A few months ago I said that Dreams could well be PSVR’s most important game on the horizon. Now that I’ve finally had the chance to play just a slither of it, I’m ready to put my money where my mouth is and slam my foot down on the hyperbole pedal; Dreams is the most important PSVR game on the horizon, and maybe the most exciting project in the entire industry right now.
Granted, I still haven’t seen it in VR (and there’s much to learn about its integration) but even just the handful of developer-made demos on display on traditional screens at EGX this year were varied and captivating enough to convince me of that statement. Dreams is a 3D world builder; it allows you to create not just your own characters, environments and enemies but also the rules, objectives and mechanics of your game. It simultaneously makes any player a game developer and also an explorer in what is essentially a self-contained metaverse.
Within five minutes of playtime, for example, I’d flown across the stars in a space dogfighting experience, ventured through a gorgeous alien world as an electrified bug and even relived the days of text-based adventuring with a simple callback to a forgotten genre. The breadth of experiences here suggest the creation tools are versatile enough to put real agency in the player’s hands, not just mechanically but emotionally too. A 30-second game in which you try to hug people surrounding you as they back away might not be technically complicated, for example, but it does scratch at the deeper empathetic possibilities of the platform.

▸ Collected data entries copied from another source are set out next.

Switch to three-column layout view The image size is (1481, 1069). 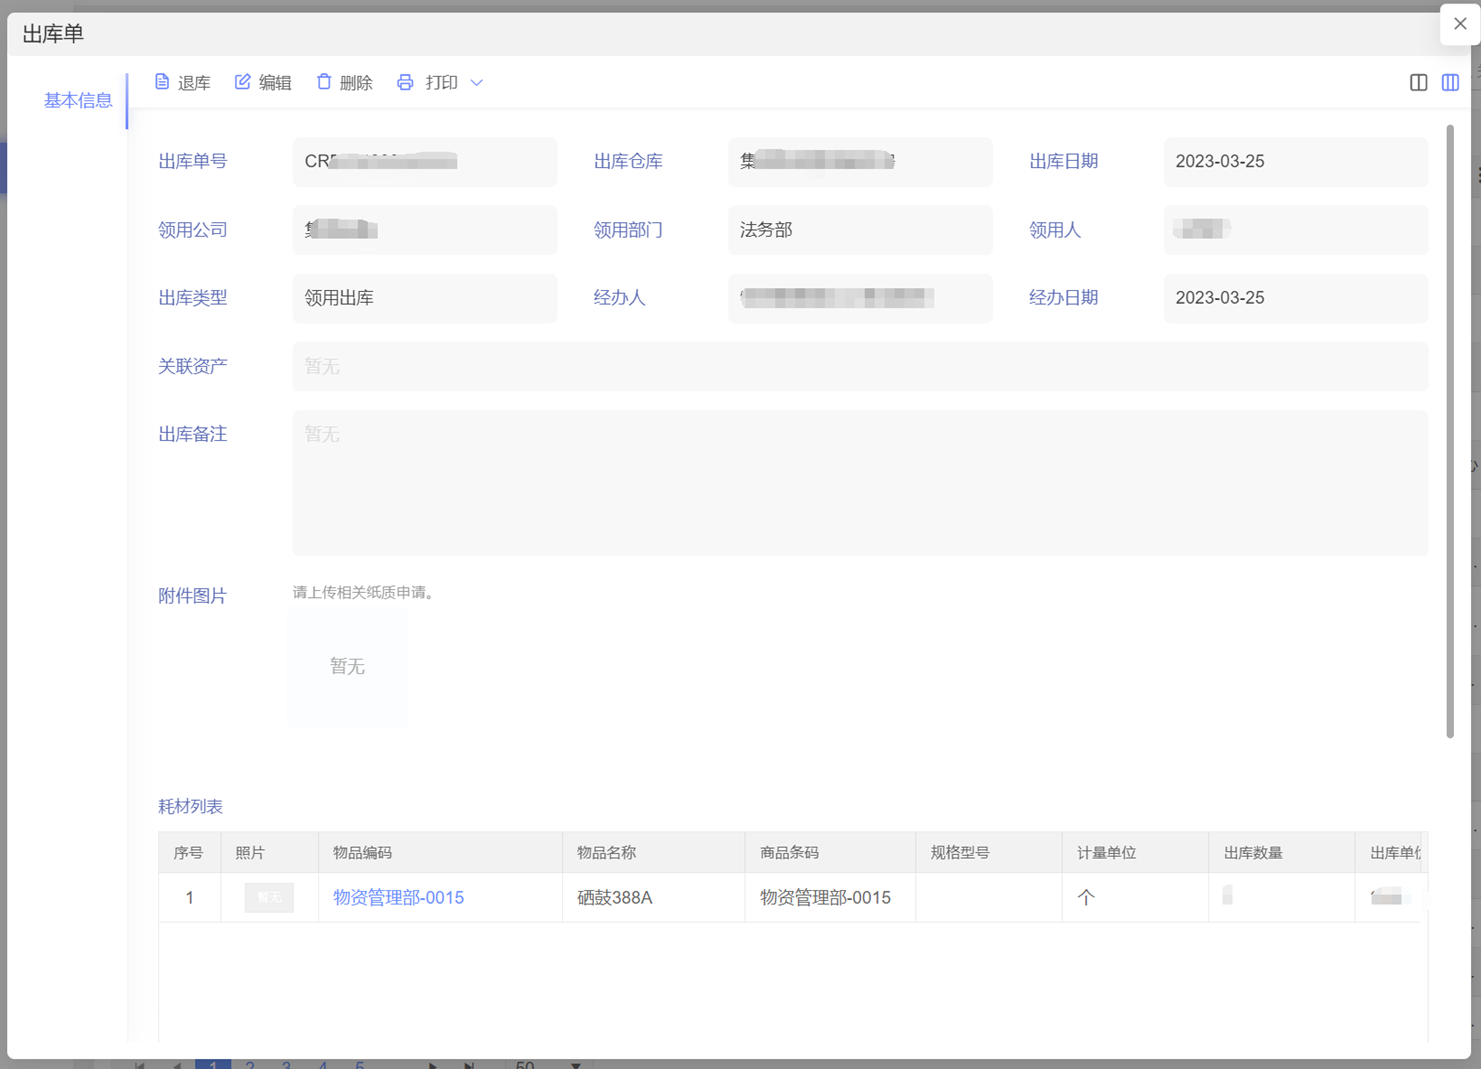click(1450, 83)
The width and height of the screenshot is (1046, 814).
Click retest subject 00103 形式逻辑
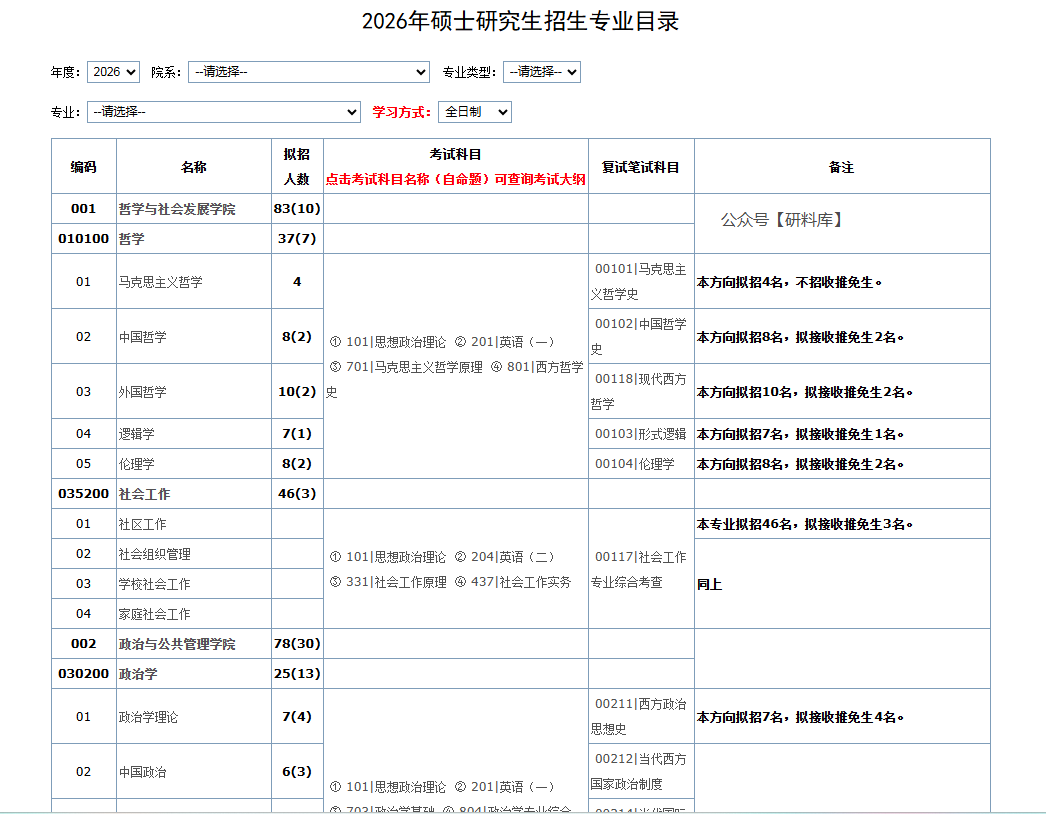click(x=640, y=434)
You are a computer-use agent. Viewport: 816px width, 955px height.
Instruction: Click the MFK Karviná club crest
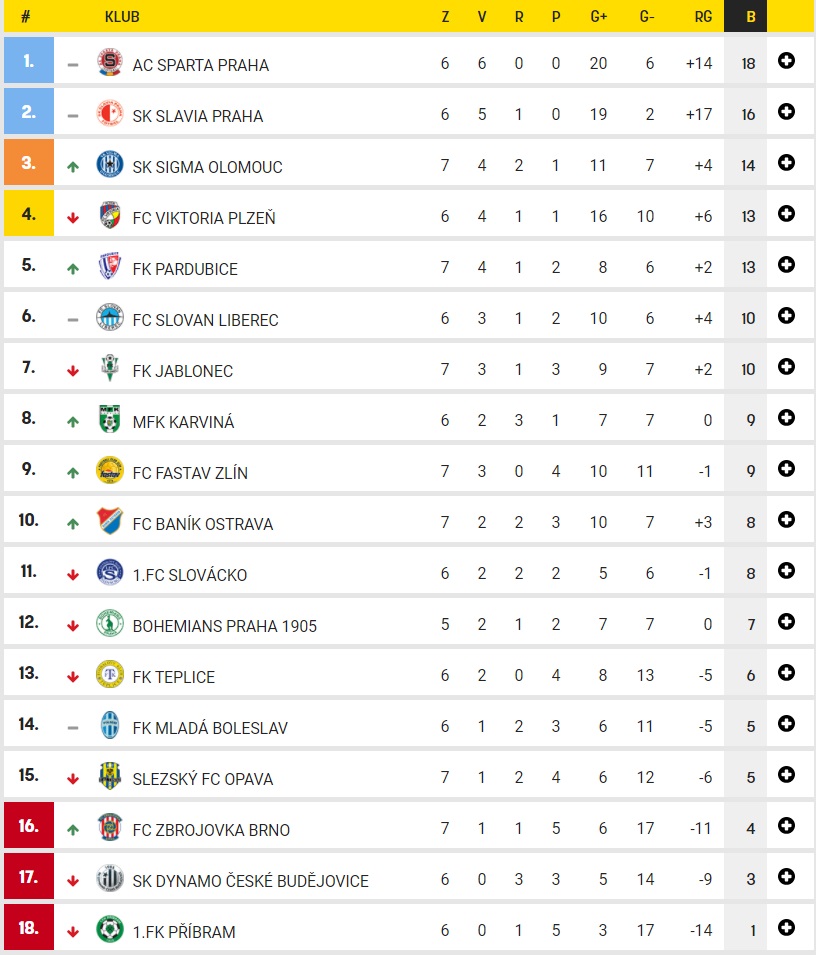point(109,420)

Crucially, moreso than any Media Molecule game before it, there’s authenticity to Dreams’ worlds. That alien planet, for example, is filled with lush vegetation, contrasted by huge metal doors that fade away when struck. A 2D platformer, meanwhile, is lovingly applied with a hand-drawn art style that makes it unlike anything else in the collection. The ability to create your own objects using the position-tracked controls of either the DualShock 4 or PlayStation Move controllers lets you create truly unique assets and not just the materialized Frankenstein’s monsters of LittleBigPlanet. No wooden enemy attack dogs moving on wheels can be seen here (unless you want to make them).

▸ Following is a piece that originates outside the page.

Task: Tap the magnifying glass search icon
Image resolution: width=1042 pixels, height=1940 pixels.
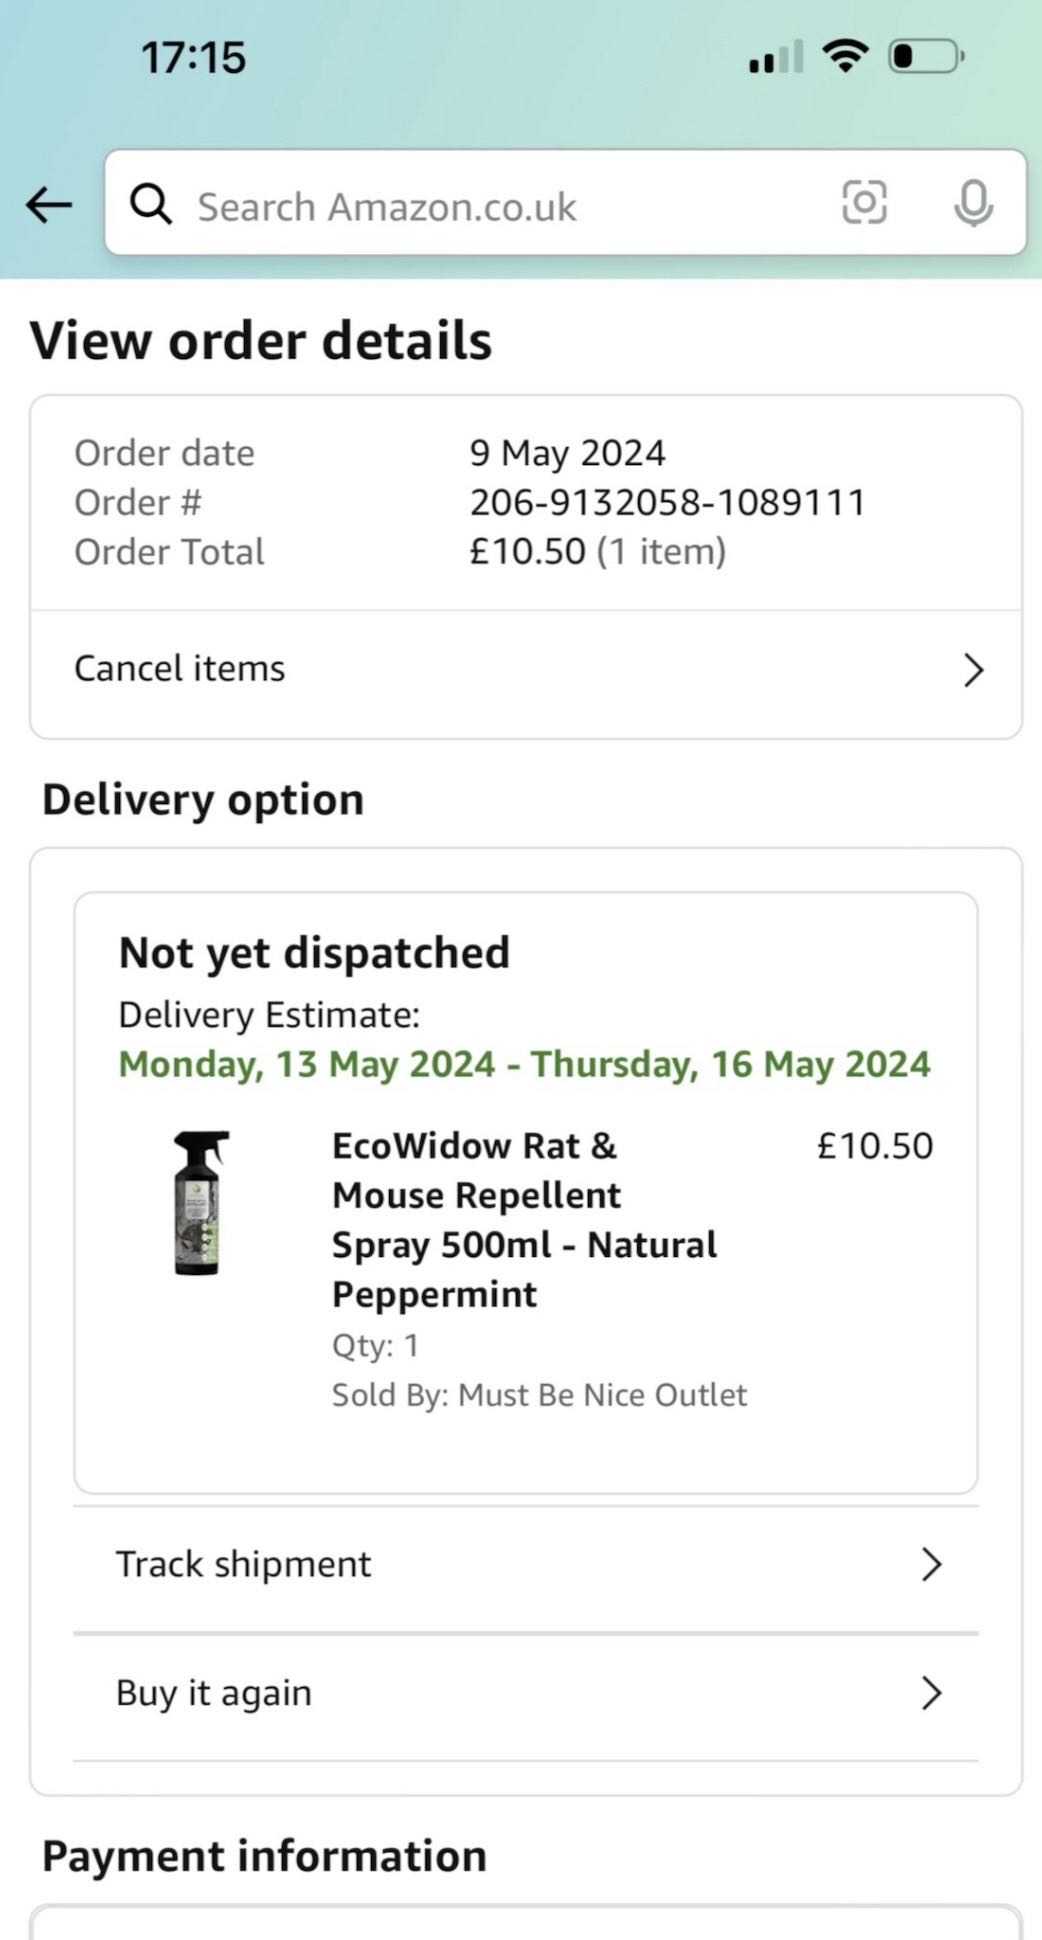Action: (151, 204)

If you’re familiar with Tilt Brush, Quill, Medium or other VR creation tools, you’ll know just what’s possible with these kinds of platforms. The thought of pairing that system with an integrated game development engine has my head spinning with possibilities.
Speaking with Media Molecule staff at the show, I was intrigued to learn that the team isn’t hoping to just attract gamers and aspiring developers to this new platform but also musicians and other kinds of artists, too. The team really does see this as a platform launch in its own right, and one that speaks to a wide range of people. Personally, I’m excited to see what can be done on the NPC side of VR. If I’m able to make my very own virtual characters and look and feel convincing, Dreams is going to be something truly special.
The key to Dreams is going to be accessibility, though. If its creation engine is just as complicated as, say, Unity, then what’s the point? I’ve enjoyed messing around with animation options in the likes of Oculus Quill, for example, but they’re ultimately a little too complicated to really empower anyone that puts on the headset. Media Molecule really needs to nail this aspect if Dreams is going to be truly embraced by the VR community.
And then there is, of course, the question of what VR support actually looks like for the game. In the past the developer has made it seem like we’ll be able to create VR-specific content and we’re hoping that’s still the case. With such potential on display, it’d be a real shame to learn that VR support has been cut back to another smaller tie-in mode as we’ve seen other PSVR titles resort to in the past.
Media Molecule is currently planning to run a beta for Dreams this year, although it likely won’t support PSVR. Hopefully the full release will follow in 2019 with VR support at the ready.